Introduced by Representative Alexandria Ocasio Cortez of New York and Senator Edward J. Markey of Massachusetts, the Green New Deal is a proposed resolution that outlines the urgent action required to address the climate crisis. The resolution was presented to Congress in 2019, and while it hasn’t progressed further, its ideas have been incorporated in other proposed bills as legislators have worked to demonstrate how its environmental goals can become opportunities for national economic growth. The most recent of these is the Invest in America Act.

Some of the key goals of the Green New Deal include reaching net-zero emissions before 2050 and investing in the nation’s infrastructure by upgrading existing assets like the grid, roads, and bridges. To achieve this goal the authors propose, for example, upgrading trains to reduce both their emissions and make them more widely accessible. The Green New Deal also outlines its support for programs that capture carbon emissions from the atmosphere.
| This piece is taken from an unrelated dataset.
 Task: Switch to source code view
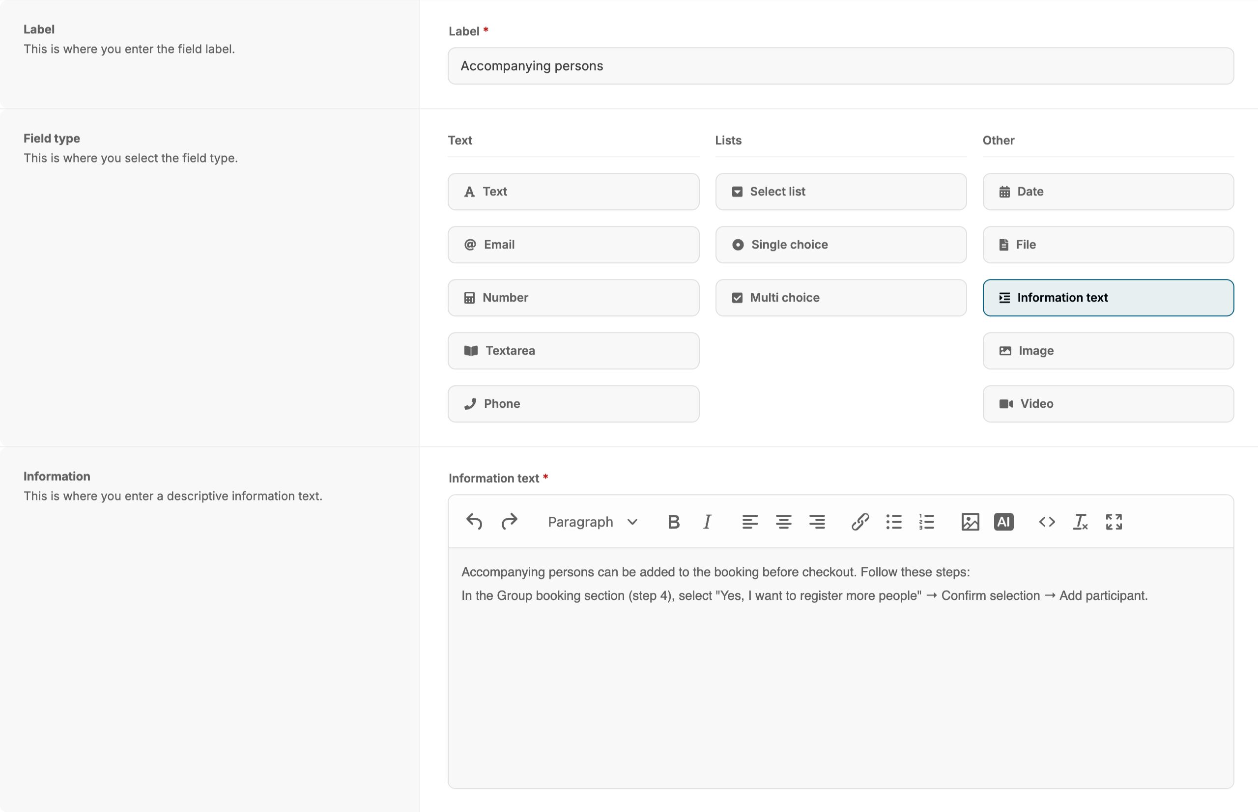(x=1046, y=521)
Although the Green New Deal is not cited in the Invest in America Act, the ideas that it puts forth are drawn from the objectives of the resolution. The act calls for many programs aimed at climate change mitigation, for example, a zero-emissions bus plan which would transition from diesel to electric vehicles. It also proposes investing in renewable fuel charging stations nationwide and modernizing and expanding our national railway to both transport people and freight in and between cities. This bill is a job creator and could help put people who are unemployed because of the Covid-19 pandemic back to work.
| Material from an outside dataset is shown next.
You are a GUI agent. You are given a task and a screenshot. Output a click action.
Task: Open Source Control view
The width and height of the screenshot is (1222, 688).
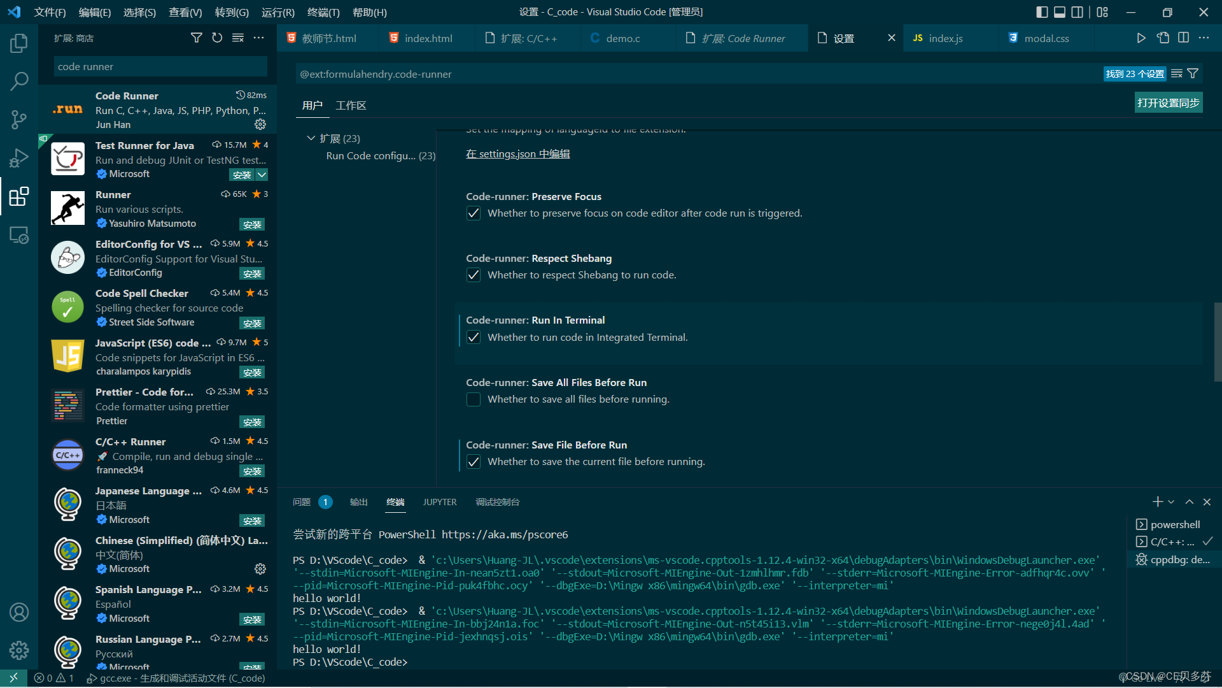19,119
This bill is a tangible example of how the United States can build off of the ideas of the Green New Deal and revitalize the economy all while mitigating climate change. Following the Great Depression, similar bills were developed and passed to stimulate the economy such as the Civilian Conservation Corps in 1933 and the Indian Reorganization Act in 1934. Similarly, the Bureau of Public Roads was developed in 1918 but wasn’t fully funded and implemented until the years that followed the depression. Today’s economic downturn caused by the pandemic is comparable to that of the Great Depression. At that time, legislators spent about $11 billion dollars and created 8.5 million jobs through Works Progress Administration. The New Deal was expensive, hard to pass, and was mostly partisan. The Invest in America Act, and similar pieces of legislation, might be the same: expensive, partisan, and hard to pass. However, this does not make it impossible and it is even more critical today to not only revitalize the economy but to do so in a way that mitigates the climate crisis.

There are many individuals who oppose the Invest in America Act. They argue that the costs are too great and that the environment should not be the focus of an infrastructure bill. However, just as the New Deal helped grow the economy and created stronger infrastructure, this bill can begin to do the same.

As American legislators look to find the right way to come back from the economic downturn caused by the pandemic, it is critical that they look to the past. Using the New Deal as a historical template for legislation that can revitalize the economy and the proposed action put forth by the Green New Deal, legislators can make significant progress in both boosting the economy and advancing environmental goals. Although the authors of the Green New Deal have not seen the growth that they wished to see back in 2019, the Invest in America Act serves as an example of one way that some pieces could be implemented. The implementation of the proposed legislation would be a significant step in lowering unemployment and growing the economy while also making large strides in environmental policy and greenhouse gas mitigation.

Autumn Holzemer served as a 2020 summer intern for the Energy & Environment Program. She currently studies Political Science and Global Studies at the University of Toledo. This was a research and writing project assigned to Autumn over the course of her internship.

The views and opinions expressed in this blog post do not necessarily represent those of the Energy & Environment Program.